Two years ago, many American investors would have unanimously scoffed at the notion that the world would soon look to China's stock markets for guidance rather than the US's. Yet here we are today. Over the past two years the Shanghai Stock Exchange Composite Index has soared a breathtaking 328%, capturing the world's attention.

At best at the end of May, the SSEC was up 62% this year alone! Such gains are clearly unsustainably parabolic, which places the



Chinese stock markets deep into classic bubble territory. And the amazing stories coming out of China these days reflect mania extremes. From an accelerating day-trading craze, to record numbers of new stock-trading accounts being opened, to even lowly Chinese laborers giving stock tips, China is caught up in the throes of a textbook stock mania.

While stock manias are certainly fun as American tech investors can attest to, they always eventually end badly. Large rates of gain simply cannot be sustained mathematically because soon all the capital in the world would be sucked into the mania market's exponential growth. So sooner or later all stock manias fail, typically with a sharp crash.

From May 29 to June 4, just four trading days, the SSEC plunged a brutal 15% on a closing basis.
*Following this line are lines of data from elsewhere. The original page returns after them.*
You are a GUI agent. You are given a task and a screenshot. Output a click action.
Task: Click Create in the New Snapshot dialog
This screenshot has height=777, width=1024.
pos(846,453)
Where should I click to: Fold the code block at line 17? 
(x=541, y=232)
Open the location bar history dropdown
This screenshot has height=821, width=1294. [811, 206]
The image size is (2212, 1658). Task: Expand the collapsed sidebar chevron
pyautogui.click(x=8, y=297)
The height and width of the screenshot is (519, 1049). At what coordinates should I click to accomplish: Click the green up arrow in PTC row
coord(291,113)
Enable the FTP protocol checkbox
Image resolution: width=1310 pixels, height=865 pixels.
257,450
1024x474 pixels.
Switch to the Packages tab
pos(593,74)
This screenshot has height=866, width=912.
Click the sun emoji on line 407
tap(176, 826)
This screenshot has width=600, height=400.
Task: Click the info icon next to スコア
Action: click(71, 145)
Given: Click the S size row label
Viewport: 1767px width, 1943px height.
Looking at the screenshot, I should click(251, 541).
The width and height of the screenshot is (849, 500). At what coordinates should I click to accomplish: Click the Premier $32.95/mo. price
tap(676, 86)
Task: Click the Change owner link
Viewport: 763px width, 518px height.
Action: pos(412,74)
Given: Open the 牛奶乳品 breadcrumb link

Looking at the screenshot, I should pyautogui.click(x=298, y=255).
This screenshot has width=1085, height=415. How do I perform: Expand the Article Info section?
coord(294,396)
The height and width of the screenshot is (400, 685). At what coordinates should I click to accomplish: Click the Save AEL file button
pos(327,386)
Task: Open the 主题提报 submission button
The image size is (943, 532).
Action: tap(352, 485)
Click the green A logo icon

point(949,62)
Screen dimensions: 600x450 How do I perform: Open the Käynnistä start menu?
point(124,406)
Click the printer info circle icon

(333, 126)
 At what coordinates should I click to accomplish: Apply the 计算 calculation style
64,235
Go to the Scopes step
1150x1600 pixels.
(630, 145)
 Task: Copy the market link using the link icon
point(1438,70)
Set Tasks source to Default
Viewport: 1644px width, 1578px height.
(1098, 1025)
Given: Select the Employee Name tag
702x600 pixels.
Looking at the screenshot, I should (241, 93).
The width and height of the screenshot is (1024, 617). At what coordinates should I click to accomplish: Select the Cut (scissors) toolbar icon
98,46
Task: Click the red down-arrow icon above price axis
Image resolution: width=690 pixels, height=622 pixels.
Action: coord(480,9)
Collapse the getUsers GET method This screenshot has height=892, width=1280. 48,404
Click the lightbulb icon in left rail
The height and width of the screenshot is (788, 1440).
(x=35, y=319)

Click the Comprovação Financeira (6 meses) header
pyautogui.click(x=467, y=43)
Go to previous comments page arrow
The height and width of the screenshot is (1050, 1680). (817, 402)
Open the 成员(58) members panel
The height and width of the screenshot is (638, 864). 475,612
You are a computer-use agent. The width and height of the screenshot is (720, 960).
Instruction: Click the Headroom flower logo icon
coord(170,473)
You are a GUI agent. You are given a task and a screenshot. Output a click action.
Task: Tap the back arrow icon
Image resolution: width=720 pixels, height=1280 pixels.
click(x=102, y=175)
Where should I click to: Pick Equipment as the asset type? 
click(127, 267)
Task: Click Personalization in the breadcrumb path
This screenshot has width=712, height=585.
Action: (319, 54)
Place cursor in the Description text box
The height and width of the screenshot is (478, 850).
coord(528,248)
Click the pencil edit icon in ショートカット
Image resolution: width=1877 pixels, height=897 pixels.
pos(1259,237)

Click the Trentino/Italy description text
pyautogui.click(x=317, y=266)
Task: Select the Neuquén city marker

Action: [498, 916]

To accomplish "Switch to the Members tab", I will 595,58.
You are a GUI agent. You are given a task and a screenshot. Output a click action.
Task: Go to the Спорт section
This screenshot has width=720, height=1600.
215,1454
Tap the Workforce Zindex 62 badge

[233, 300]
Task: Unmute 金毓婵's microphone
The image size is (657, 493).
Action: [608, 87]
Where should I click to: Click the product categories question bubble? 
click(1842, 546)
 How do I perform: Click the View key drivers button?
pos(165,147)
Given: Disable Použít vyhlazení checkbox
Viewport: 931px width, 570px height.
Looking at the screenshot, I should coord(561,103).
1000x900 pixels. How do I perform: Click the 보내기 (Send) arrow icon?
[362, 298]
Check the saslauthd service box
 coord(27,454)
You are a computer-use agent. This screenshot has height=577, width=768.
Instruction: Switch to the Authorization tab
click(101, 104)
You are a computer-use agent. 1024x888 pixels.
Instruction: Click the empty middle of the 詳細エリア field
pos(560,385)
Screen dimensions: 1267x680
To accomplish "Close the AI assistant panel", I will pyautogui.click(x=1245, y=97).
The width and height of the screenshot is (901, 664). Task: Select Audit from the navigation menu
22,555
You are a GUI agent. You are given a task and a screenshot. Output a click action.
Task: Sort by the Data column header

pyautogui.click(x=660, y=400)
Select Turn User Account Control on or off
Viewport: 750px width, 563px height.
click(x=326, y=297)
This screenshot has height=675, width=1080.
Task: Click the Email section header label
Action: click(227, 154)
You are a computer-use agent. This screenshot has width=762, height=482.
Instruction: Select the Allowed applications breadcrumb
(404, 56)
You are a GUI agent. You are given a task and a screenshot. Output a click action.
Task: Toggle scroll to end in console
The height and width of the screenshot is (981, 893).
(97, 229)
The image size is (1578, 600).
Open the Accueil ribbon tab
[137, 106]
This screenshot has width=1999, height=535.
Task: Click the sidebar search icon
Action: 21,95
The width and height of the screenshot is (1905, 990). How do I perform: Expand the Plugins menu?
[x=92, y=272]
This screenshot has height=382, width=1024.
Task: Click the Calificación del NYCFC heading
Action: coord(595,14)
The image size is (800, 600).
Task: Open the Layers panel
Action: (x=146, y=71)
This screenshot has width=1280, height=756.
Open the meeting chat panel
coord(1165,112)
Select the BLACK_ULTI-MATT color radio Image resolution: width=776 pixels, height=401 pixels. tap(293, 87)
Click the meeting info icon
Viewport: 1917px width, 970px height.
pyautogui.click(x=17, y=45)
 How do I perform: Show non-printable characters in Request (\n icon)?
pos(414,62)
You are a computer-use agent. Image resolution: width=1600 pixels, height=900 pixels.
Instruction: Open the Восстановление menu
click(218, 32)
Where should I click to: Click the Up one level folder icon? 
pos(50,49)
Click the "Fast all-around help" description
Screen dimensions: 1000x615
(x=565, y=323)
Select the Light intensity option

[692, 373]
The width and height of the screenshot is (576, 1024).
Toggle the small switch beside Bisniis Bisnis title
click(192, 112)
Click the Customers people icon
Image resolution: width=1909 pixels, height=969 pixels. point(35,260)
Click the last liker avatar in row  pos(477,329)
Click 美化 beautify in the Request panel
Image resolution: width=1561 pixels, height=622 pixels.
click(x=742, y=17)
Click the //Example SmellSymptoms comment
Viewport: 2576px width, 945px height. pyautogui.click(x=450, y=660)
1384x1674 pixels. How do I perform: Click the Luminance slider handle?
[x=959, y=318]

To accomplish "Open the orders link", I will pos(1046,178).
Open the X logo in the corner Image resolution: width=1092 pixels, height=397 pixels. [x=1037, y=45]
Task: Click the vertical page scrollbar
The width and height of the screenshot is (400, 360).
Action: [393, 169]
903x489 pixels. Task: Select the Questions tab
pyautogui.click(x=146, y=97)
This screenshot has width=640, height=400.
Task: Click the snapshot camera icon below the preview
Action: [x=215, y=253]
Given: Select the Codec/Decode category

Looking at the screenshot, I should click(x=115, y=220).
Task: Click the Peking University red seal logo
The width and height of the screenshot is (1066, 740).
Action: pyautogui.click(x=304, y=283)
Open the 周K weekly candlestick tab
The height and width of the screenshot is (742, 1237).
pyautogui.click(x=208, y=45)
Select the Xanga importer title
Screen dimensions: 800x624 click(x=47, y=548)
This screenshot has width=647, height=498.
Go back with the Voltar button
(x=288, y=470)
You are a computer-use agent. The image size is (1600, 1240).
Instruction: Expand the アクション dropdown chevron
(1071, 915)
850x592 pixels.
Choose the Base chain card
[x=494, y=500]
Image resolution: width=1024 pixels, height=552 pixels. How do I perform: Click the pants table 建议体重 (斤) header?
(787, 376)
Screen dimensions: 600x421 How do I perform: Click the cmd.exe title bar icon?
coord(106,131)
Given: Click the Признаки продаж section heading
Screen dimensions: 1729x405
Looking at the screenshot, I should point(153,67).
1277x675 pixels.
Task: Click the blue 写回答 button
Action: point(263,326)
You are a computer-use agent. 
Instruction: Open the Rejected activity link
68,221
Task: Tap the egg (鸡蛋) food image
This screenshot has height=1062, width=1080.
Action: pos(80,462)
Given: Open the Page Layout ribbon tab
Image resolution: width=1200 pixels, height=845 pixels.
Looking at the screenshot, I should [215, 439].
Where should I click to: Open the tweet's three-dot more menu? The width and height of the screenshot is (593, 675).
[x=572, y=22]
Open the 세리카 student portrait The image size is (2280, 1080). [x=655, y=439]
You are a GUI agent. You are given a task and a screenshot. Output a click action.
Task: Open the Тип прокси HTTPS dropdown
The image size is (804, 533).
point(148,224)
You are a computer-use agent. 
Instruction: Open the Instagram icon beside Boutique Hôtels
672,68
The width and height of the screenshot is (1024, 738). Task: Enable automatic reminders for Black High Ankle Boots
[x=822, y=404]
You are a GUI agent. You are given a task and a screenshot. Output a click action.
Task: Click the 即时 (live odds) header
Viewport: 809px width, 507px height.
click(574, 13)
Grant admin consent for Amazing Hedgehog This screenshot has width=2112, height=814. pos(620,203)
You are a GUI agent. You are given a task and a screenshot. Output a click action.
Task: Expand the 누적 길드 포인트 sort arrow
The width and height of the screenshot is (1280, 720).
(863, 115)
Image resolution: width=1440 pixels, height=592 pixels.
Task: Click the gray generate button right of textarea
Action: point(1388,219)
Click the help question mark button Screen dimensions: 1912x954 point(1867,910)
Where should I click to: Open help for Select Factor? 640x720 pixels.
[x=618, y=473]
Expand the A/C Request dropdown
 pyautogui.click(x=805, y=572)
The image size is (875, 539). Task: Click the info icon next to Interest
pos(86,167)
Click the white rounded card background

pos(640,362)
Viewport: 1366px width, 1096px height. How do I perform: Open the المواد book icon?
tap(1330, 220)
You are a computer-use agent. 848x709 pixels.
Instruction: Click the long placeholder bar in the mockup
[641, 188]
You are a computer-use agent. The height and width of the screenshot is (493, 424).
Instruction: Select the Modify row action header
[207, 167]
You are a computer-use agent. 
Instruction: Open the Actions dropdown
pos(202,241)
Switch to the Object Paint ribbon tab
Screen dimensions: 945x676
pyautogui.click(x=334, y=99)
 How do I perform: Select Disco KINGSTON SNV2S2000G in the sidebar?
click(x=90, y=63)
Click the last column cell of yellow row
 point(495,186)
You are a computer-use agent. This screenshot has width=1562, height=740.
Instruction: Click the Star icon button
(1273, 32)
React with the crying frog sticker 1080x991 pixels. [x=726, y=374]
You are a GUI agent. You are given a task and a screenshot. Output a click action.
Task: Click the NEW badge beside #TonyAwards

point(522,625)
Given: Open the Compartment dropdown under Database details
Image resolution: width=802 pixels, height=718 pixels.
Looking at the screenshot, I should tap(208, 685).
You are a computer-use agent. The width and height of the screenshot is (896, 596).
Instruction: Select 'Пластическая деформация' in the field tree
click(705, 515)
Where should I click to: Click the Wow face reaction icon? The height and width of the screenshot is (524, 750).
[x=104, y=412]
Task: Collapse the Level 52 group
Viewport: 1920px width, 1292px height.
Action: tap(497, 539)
In some ways this looks like the start of a collapse technically, but bubble tops are notoriously tricky to navigate as Shanghai's fleeting late February swoon showed. Only time will tell whether this is the beginning of the end of this mania or just another hiccup on the way higher. Either way, the end is inevitable at some point here.

While the stock mania in China is fascinating to study, stocks are not the only market for capital in China. Just like the rest of the world, Chinese investors have investment alternatives. One in particular, gold, is exceptionally interesting at this moment in time. In Western stock-market history when stock manias collapse, gold tends to soar as stock investors flee the imploding bubble. Will the East mimic this behavior?

Believe it or not, buying gold is not a problem in China. The Chinese have a millennia-old cultural affinity for gold and have long bought physical gold from local shops, whether it happened to be legal at the time or not. And the Chinese central bank recently gave preliminary approval for the Shanghai Gold Exchange to launch gold futures trading. So Chinese investors' conduits for investing in gold are growing.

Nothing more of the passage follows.